Mengenai penggunaan dana desa untuk BLT-DD total dana yang dialokasikan oleh desa Jenggala sebesar 873.000.000, dana tersebut untuk bantuan langsung tunai (BLT) bagi warga desa yang terdampak dengan total 1.8 juta/KK, diberikan secara bertahap selama 3 bulan dengan total nilai yang diberikan 600.000 rupiah setiap bulan/KK. Bantuan tersebut tidak diberikan kepada semua masyarakat, karena masyarakat yang berhak menerima sudah ada ketentuan atau kriteria penerimanya. Dari seluruh penerima bansos tersebut ada 568 KK yang belum terkaper mendapatkan dana tersebut padahal KK tersebut merupakan masyarakat yang layak mendapatkan bantuan.

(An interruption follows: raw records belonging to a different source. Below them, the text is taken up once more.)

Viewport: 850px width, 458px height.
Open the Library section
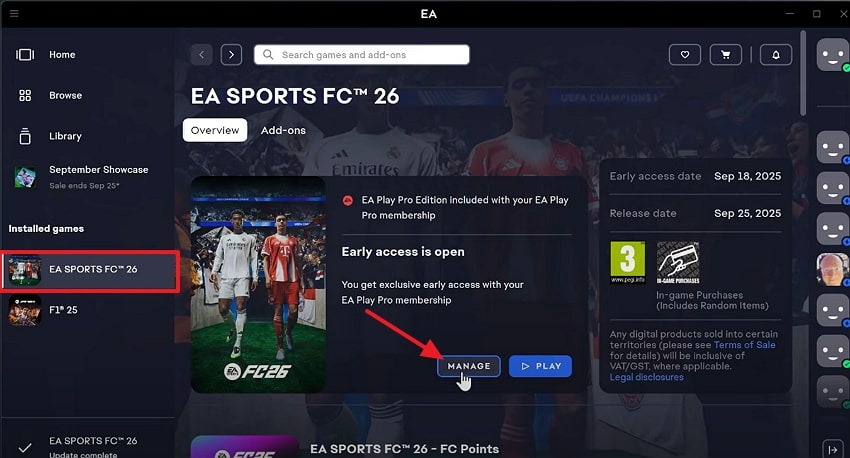(50, 136)
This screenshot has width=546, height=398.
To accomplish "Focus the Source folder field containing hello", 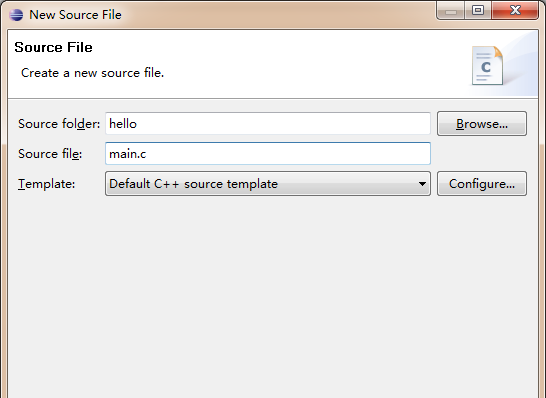I will pyautogui.click(x=268, y=124).
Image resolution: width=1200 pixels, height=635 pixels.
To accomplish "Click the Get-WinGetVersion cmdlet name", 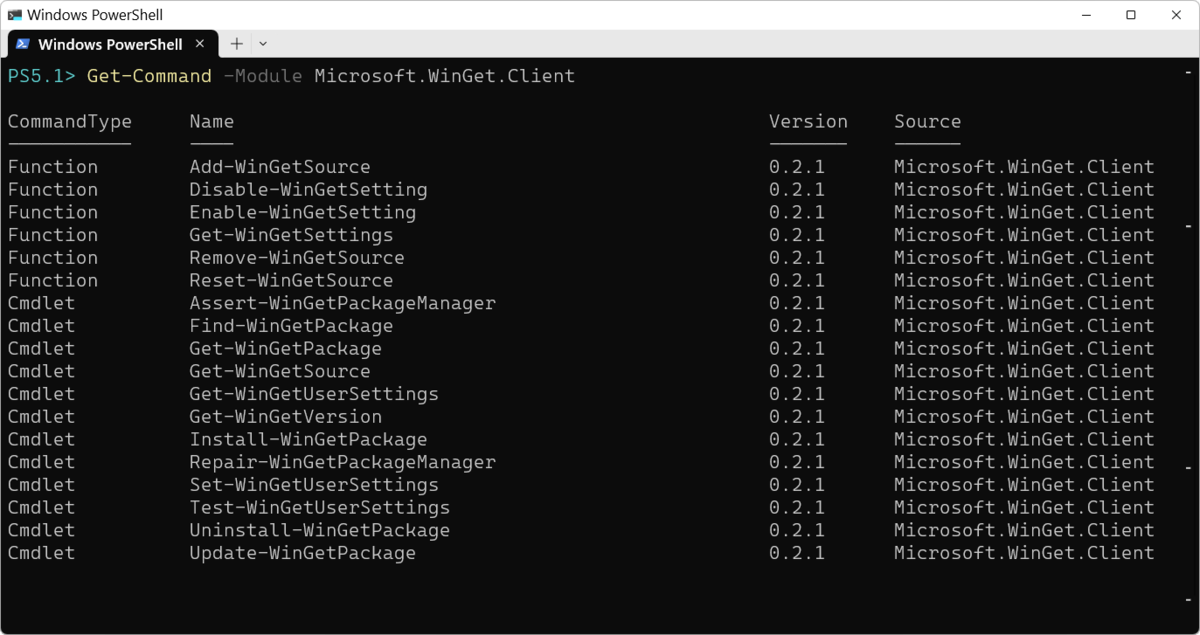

Pemerintah menggunakan data BDT/DTKS, data desa, data RT, dan data khusus respon BLT-DD untuk menjadi acuan pendataan calon penerima BLT-DD, dengan membentuk relawan atau satgas covid-19 sebagai pendata yang terdiri dari 13 perempuan dan 24 laki-laki yang sudah dilatih. Pada saat pendataan relawan tersebut mengalami masalah dan hambatan. Masalah yang ditemukan warga yang meninggal masih terdata, tidak miskin terdata sementara yang benar miskin tidak terdata, ada data di 1 KK. Hambatannya yang pertama terkendala oleh waktu dan tidak adanya operasional.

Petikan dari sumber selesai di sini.